茶树金属耐受蛋白基因的克隆与表达分析

Through the high Mn treatment of C. sinensis cultivar 'Yingshuang' and 'Longjing-changye', it was found that the 'Longjing-changye' had higher Mn tolerance than 'Yingshuang'. Mn tolerance of 'Longjing-changye' were analyzed using two-dimensional electrophoresis (2-DE) combined with matrix-assisted laser desorption ionization (MALDI)-time of flight (TOF)/TOF mass spectrometry (MS) analysis. A total of more than 700 protein spots were detected, and 20 protein spots were differentially expressed, in which 9 protein spots were down-regulated and 11 up-regulated.
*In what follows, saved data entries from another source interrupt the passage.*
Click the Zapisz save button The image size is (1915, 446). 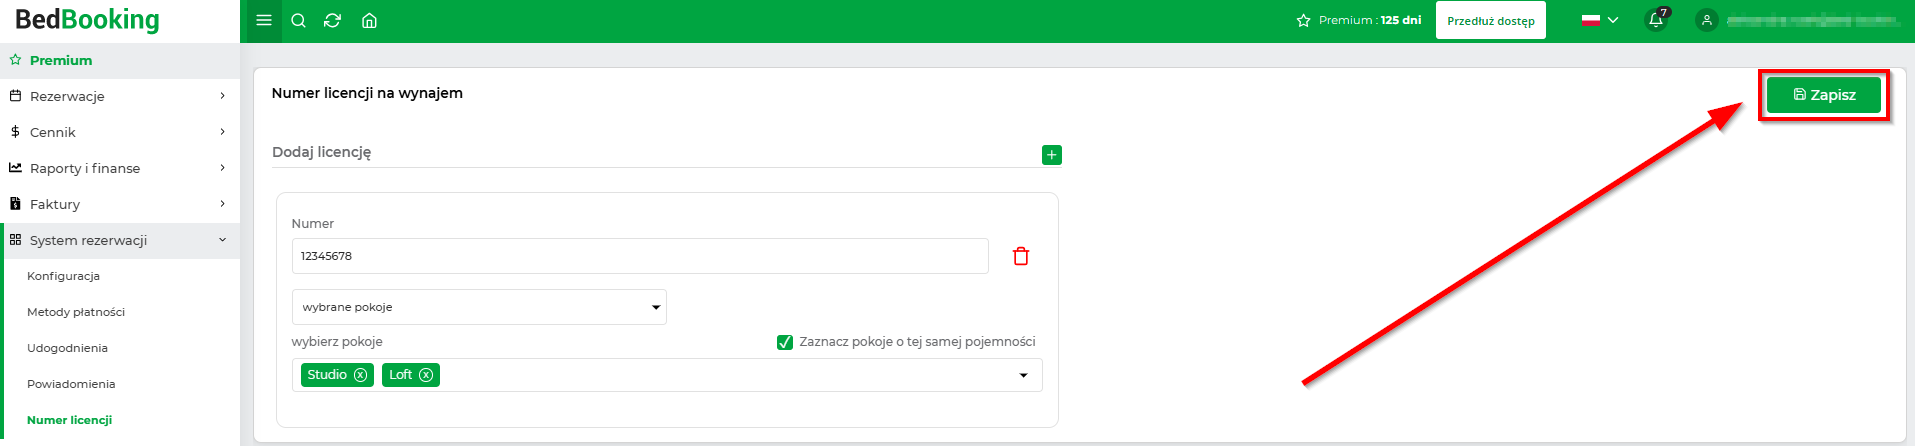(x=1824, y=95)
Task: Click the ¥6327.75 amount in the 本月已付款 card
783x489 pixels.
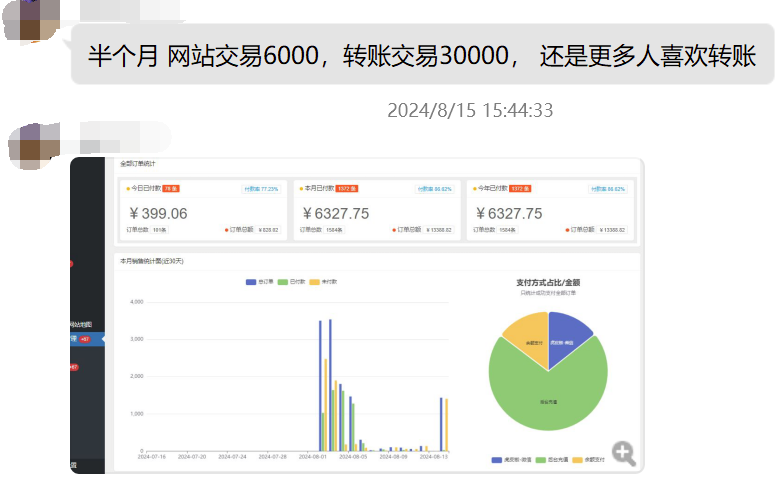Action: tap(334, 213)
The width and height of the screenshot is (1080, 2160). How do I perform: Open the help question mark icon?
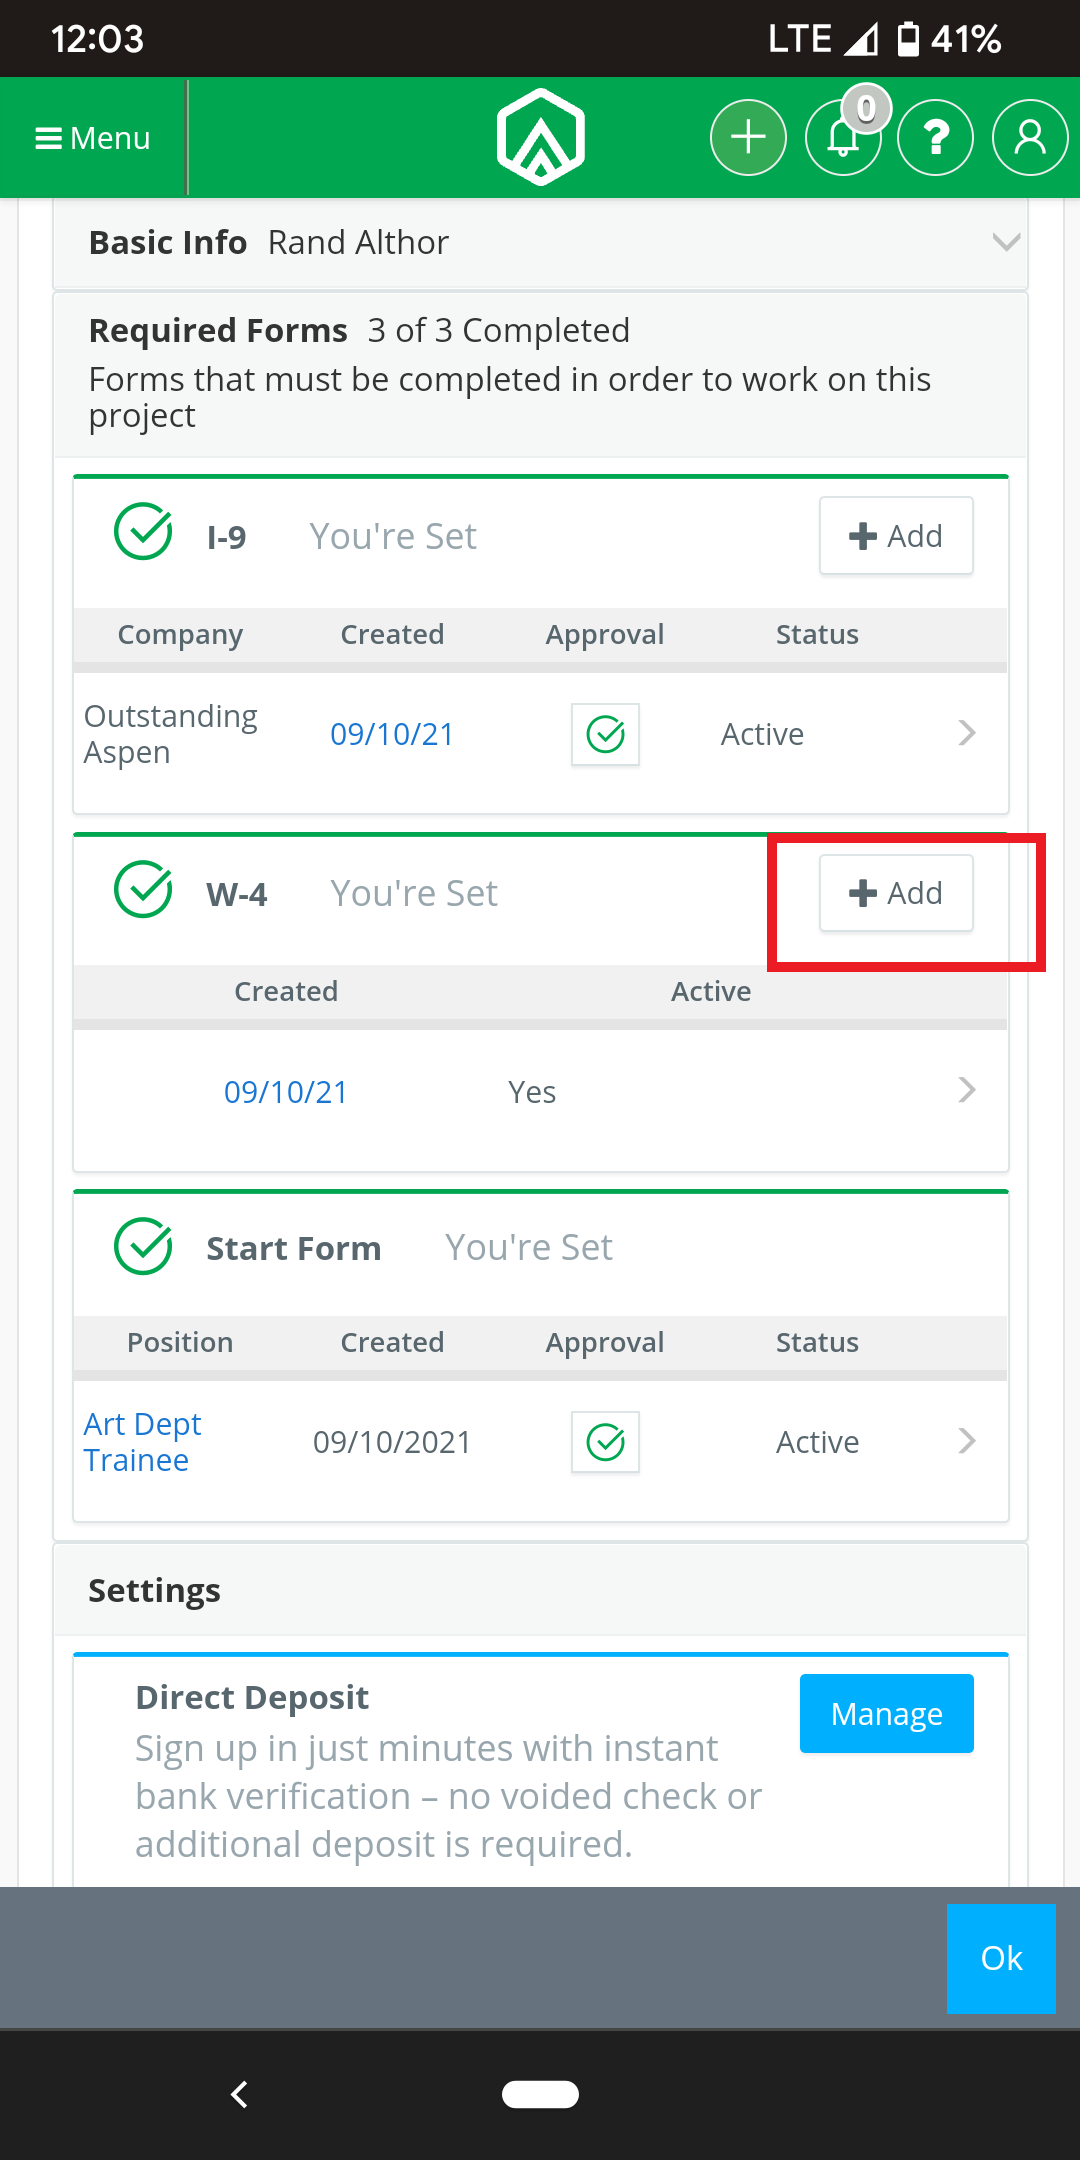tap(936, 137)
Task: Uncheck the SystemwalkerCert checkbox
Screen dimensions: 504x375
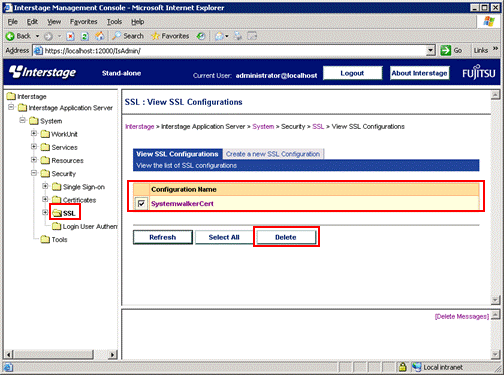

Further analysis of protein spots E20 indicated that the protein is related to metal tolerance. The CsMTP8 was obtained by rapid-amplification of cDNA ends (RACE) and reverse transcription PCR (RT-PCR). The ORF of CsMTP8 is 1218 bp, encoding 405 amino acids with a molecular mass of 44.5 kDa. Evolutionary relationship analysis showed that CsMTP8 had high homology with metal tolerance protein from other plant species, such as Arabidopsis thaliana, rice and Stylosanthes hamate. Subcellular localization results showed that CsMTP8 localized to the plasma membrane. Quantitative real-time PCR (qRT-PCR) results showed that the expression of CsMTP8 in leaves was higher than that in roots, stems and flowers under basal Mn concentration, while excess Mn significantly up-regulated the expression of CsMTP8 in C. sinensis leaves (P < 0.05).